TASK REQUIREMENTS:
Answer these from the assault weapons ban thread:
1. How many types of assault weapons does the 1994 law ban?
2. Which city does NEMichsportsman name as a place where nothing can be done without teaching values, ethics, firearm safety, and proper techniques?
3. Which retailer does Swamp Monster say sells pre-ban high-capacity magazines?

SELECTED EXCERPT:
The 1994 law, signed by then-President Bill Clinton, bans 19 types of assault weapons but includes a clause that says it will automatically expire in 10 years if Congress does not renew it. 

President George W. Bush has said he supports the ban, but attempts to extend it in Congress have failed.


----------



## kumma (Jul 12, 2002)

funny i never thought a flash hider or bayonet lug would make my post ban AR a more dangerous military weapon. boy children would drop dead at the sight of a flash hider i guess.

i guess this means now i can buy a bazooka and a full auto uzi right?  according to some of these lame news reports i will be able to.


----------



## CMR (Jul 25, 2003)

Wonder what the "ban" would include? Are they talking specific guns or does it also include magazines?
Its amazing how these "officals" and representatives are so ignorant when the issue of guns comes up. 
Think its time to call our reps and state our opinion!!!


----------



## NEMichsportsman (Jul 3, 2001)

Lets enforce exisiting laws and put the people that use firearms for something outside of their intended use away! 

This craziness about denying the law abiding citizens has got to stop. Nothing can be done in Detroit (or any other city) without teaching values, ethics, firearm safety, and proper techniques. There is a generation of people out there that are severely deficient in those areas. Curbing gun ownership will not alleviate the problem!!


----------



## Neal (Mar 20, 2001)

> Wonder what the "ban" would include?


Don't worry, probably only guns that shoot bullets :lol: 

Neal


----------



## multibeard (Mar 3, 2002)

The state of Detroit. 

They want to disarm the law abiding because they can't control the criminals. I am sure the criminals will turn in there assult weapons


----------



## Swamp Monster (Jan 11, 2002)

I love listening to these so called educated police chiefs from around the country saying our streets will _again_ be litered with these weapons.... What? Newsflash, but these weapons are on the street and are not illegal to own! They are just illegal to manufacture with certain "Accessories". I can buy an AR16 or and AK47 today just like I could in 1993. I can also have as many 30 rd magazines delivered to my door step in a few days if I so choose. There are plenty of pre ban high capacity mags on the market...even Cabela's sells them. 
This law was nothing more than a feel good law that had little effect on anybody other than law abiding gun owners.


----------



## johnhunter (Jun 17, 2000)

INFORMATION GIVEN:
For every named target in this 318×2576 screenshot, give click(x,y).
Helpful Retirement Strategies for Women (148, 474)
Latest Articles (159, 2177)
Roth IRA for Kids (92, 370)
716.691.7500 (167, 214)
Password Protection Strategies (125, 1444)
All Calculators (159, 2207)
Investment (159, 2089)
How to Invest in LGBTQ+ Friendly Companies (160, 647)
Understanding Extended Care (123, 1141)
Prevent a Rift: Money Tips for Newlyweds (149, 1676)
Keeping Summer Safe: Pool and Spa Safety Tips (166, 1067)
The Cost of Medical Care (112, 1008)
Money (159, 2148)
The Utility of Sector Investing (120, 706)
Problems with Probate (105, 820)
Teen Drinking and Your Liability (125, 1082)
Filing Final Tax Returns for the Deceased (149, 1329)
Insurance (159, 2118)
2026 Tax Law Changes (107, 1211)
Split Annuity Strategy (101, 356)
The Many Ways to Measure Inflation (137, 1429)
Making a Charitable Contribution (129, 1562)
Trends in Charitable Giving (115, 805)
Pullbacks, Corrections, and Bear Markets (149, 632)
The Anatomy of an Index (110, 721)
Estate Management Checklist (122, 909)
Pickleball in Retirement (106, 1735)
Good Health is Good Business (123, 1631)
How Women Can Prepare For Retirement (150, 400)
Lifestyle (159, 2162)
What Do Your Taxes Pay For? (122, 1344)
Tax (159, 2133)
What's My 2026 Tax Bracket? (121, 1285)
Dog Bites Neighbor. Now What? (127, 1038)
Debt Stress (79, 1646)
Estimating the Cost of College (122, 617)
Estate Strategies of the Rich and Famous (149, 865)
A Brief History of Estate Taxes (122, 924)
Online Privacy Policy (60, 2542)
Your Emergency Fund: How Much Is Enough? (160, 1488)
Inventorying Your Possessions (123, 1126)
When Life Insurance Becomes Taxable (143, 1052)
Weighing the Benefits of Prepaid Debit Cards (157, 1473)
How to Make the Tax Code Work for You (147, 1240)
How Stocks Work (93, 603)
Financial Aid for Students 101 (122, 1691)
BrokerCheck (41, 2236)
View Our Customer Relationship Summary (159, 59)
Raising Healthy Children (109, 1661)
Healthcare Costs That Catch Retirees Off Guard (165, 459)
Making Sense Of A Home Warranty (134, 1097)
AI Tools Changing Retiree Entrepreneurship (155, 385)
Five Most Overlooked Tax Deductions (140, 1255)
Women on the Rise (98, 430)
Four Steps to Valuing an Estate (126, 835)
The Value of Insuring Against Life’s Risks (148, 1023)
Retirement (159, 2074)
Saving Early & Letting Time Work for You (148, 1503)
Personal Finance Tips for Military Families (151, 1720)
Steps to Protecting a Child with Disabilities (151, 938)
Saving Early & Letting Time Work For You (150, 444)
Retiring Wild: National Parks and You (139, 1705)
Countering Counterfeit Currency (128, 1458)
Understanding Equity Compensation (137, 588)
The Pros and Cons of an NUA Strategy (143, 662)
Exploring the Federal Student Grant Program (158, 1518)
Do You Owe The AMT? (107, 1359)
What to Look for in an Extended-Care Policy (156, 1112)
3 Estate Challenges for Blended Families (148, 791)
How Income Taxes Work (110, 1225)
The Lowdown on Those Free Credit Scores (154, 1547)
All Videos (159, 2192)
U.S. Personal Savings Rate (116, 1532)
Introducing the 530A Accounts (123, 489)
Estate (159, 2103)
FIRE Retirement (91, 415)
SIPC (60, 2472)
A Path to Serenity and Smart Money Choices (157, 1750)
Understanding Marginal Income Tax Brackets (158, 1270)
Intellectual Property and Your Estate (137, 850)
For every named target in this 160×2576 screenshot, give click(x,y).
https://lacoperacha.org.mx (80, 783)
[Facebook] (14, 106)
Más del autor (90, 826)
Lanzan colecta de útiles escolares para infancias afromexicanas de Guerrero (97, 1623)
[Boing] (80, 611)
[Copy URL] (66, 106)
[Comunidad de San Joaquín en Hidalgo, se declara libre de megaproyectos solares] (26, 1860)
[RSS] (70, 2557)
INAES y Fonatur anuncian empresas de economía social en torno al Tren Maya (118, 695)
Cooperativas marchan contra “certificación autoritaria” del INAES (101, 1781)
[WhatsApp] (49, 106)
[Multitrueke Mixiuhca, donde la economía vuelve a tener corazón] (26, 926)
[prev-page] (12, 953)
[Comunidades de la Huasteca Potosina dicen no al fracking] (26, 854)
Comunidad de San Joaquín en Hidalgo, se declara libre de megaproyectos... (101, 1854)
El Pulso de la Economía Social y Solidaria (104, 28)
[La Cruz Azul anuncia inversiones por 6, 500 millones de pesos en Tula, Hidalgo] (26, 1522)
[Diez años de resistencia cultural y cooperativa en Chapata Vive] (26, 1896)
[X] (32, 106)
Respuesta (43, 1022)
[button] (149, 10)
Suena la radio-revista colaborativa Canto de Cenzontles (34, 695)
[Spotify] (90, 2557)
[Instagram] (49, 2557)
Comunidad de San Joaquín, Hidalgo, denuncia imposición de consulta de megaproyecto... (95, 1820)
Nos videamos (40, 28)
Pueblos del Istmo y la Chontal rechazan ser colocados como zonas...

RESPONSE:
1. 19
2. Detroit
3. Cabela's